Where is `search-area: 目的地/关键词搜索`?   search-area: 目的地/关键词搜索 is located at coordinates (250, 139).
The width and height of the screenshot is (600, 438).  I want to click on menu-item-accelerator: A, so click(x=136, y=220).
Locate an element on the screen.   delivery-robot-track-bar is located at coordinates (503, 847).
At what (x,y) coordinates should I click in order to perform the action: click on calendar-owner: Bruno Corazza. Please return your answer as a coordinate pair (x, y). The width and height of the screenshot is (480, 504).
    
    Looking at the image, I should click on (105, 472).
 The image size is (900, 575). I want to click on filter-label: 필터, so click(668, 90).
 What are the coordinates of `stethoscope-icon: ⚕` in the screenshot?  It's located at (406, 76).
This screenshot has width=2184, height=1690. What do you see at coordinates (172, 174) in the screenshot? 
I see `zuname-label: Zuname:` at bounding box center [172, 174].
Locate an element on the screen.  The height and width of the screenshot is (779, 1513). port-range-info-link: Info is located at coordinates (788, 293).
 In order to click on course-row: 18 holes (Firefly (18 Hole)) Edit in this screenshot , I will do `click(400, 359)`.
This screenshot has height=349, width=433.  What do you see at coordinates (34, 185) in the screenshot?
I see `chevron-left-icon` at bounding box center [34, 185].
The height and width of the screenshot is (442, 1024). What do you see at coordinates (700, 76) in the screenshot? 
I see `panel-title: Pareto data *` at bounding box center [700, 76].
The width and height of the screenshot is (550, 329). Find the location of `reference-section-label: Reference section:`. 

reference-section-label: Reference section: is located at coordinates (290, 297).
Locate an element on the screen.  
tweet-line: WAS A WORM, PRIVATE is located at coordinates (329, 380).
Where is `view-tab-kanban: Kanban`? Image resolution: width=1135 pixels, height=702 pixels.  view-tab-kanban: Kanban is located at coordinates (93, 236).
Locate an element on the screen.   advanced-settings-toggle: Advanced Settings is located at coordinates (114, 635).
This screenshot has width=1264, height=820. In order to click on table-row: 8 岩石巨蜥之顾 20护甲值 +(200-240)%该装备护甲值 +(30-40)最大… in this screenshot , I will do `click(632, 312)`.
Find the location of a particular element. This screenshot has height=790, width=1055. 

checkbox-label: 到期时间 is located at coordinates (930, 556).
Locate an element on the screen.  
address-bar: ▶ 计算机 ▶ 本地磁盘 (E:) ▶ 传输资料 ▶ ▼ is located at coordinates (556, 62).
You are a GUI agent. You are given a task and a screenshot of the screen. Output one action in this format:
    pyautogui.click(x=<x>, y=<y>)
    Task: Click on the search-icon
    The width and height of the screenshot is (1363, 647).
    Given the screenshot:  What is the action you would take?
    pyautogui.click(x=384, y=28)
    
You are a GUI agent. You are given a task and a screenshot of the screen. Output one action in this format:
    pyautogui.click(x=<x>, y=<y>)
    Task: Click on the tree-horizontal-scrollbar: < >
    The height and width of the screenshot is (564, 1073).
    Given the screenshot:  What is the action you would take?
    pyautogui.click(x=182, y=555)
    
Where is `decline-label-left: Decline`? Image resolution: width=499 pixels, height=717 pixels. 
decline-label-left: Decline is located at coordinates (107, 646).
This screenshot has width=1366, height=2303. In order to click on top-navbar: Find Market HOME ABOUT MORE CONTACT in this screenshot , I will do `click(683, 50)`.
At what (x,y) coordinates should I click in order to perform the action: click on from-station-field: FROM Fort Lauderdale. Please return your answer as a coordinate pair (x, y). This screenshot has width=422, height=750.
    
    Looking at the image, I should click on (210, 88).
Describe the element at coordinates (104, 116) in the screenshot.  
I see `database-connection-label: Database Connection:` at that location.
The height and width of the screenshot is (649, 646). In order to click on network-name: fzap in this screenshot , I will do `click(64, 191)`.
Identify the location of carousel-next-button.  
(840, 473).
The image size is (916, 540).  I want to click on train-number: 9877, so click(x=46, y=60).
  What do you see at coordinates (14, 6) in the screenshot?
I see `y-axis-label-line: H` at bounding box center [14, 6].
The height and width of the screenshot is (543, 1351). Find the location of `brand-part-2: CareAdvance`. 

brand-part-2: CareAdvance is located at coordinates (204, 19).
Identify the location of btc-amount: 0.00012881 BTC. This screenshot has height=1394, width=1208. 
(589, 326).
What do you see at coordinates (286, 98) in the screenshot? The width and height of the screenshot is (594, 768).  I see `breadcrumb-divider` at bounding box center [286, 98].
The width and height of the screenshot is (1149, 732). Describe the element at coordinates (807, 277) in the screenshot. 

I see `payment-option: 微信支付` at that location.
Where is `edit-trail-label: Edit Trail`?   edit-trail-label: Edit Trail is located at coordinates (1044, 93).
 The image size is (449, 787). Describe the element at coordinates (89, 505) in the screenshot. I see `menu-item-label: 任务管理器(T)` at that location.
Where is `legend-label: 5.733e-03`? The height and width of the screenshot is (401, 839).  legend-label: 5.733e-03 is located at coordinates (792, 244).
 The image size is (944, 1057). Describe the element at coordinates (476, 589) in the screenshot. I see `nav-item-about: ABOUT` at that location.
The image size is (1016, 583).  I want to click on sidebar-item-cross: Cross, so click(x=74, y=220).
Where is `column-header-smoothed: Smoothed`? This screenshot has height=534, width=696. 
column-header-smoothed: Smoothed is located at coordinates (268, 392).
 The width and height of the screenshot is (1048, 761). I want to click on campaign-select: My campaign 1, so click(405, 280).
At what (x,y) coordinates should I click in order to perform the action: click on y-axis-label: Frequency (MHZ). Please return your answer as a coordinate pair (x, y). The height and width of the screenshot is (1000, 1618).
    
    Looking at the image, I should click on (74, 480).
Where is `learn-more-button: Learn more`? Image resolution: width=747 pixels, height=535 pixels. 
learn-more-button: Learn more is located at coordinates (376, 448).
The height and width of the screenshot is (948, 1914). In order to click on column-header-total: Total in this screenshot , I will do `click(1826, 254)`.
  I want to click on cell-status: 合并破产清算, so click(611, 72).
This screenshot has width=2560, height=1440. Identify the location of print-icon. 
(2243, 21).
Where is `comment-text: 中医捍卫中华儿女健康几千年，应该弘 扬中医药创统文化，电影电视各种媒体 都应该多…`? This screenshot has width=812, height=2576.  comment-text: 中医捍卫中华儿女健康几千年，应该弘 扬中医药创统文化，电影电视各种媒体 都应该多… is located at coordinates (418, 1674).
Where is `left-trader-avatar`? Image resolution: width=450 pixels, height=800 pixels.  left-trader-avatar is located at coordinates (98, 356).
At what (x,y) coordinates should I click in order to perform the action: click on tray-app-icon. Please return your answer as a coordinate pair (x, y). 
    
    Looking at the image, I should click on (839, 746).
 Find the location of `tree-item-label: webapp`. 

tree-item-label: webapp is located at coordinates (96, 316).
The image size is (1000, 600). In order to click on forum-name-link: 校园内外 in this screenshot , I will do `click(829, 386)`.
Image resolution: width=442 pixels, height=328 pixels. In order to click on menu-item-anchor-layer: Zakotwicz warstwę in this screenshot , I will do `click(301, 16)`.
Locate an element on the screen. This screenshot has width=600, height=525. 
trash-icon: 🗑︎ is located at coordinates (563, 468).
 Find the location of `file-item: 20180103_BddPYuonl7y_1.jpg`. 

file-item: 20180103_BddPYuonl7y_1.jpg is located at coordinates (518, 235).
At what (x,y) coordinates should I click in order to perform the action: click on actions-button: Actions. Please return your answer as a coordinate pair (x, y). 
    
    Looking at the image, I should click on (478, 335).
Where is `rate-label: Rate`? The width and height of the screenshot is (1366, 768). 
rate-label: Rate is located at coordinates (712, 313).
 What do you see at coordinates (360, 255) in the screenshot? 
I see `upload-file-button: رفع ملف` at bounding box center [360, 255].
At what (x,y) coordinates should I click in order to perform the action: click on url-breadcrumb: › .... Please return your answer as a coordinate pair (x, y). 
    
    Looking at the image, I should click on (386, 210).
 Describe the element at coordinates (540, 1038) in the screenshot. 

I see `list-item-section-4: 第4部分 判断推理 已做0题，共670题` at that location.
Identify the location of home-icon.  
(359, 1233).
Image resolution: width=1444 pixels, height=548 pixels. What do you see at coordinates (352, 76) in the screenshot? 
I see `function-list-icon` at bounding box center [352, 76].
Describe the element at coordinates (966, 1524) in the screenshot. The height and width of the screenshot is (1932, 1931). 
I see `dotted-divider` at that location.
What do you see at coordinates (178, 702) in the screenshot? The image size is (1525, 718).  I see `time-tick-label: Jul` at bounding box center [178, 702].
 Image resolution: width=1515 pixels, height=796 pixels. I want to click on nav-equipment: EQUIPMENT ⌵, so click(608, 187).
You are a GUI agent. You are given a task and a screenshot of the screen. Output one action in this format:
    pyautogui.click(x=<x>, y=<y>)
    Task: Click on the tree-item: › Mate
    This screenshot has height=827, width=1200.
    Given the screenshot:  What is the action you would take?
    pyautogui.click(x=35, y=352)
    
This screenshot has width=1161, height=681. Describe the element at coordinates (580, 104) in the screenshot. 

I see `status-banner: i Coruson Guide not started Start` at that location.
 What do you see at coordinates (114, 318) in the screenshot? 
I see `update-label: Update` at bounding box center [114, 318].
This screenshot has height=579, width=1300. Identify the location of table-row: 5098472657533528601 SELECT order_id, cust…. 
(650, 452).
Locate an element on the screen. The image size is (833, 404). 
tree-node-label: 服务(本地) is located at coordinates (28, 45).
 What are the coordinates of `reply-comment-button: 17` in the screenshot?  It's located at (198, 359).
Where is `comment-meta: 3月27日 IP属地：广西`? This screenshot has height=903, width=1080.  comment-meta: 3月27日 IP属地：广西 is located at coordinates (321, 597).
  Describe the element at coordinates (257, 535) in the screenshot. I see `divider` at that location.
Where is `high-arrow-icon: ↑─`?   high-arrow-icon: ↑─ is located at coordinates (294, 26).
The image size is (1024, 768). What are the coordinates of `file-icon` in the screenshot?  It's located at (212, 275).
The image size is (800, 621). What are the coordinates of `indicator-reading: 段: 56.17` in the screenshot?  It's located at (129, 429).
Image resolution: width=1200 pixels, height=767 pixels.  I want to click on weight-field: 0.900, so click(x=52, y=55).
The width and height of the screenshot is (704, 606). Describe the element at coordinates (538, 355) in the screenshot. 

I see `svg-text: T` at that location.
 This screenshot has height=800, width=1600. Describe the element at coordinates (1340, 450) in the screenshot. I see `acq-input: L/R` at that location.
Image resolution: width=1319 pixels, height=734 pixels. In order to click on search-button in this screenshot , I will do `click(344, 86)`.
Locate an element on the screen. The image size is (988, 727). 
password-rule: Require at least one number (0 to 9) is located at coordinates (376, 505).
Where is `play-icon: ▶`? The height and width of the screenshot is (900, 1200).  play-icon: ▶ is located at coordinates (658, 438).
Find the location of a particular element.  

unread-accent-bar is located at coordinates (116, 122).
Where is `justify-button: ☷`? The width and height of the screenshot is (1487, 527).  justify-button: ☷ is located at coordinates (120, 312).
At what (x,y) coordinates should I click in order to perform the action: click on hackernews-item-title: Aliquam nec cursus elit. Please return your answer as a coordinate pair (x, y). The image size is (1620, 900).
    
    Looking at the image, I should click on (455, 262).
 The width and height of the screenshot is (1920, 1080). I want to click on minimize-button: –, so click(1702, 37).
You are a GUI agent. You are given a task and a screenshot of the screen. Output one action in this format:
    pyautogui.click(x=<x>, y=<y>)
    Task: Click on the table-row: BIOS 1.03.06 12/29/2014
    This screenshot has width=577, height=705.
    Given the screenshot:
──────
> Exercise objective: Copy out the listing above word for word, from the line with "The image size is (1016, 583)." to the line with "learn-more-button: Learn more is".

> Result of this exercise:
The image size is (1016, 583).  I want to click on sidebar-item-cross: Cross, so click(x=74, y=220).
Where is `column-header-smoothed: Smoothed`? This screenshot has height=534, width=696. 
column-header-smoothed: Smoothed is located at coordinates (268, 392).
 The width and height of the screenshot is (1048, 761). I want to click on campaign-select: My campaign 1, so click(405, 280).
At what (x,y) coordinates should I click in order to perform the action: click on y-axis-label: Frequency (MHZ). Please return your answer as a coordinate pair (x, y). The height and width of the screenshot is (1000, 1618).
    
    Looking at the image, I should click on (74, 480).
Where is `learn-more-button: Learn more`? Image resolution: width=747 pixels, height=535 pixels. 
learn-more-button: Learn more is located at coordinates (376, 448).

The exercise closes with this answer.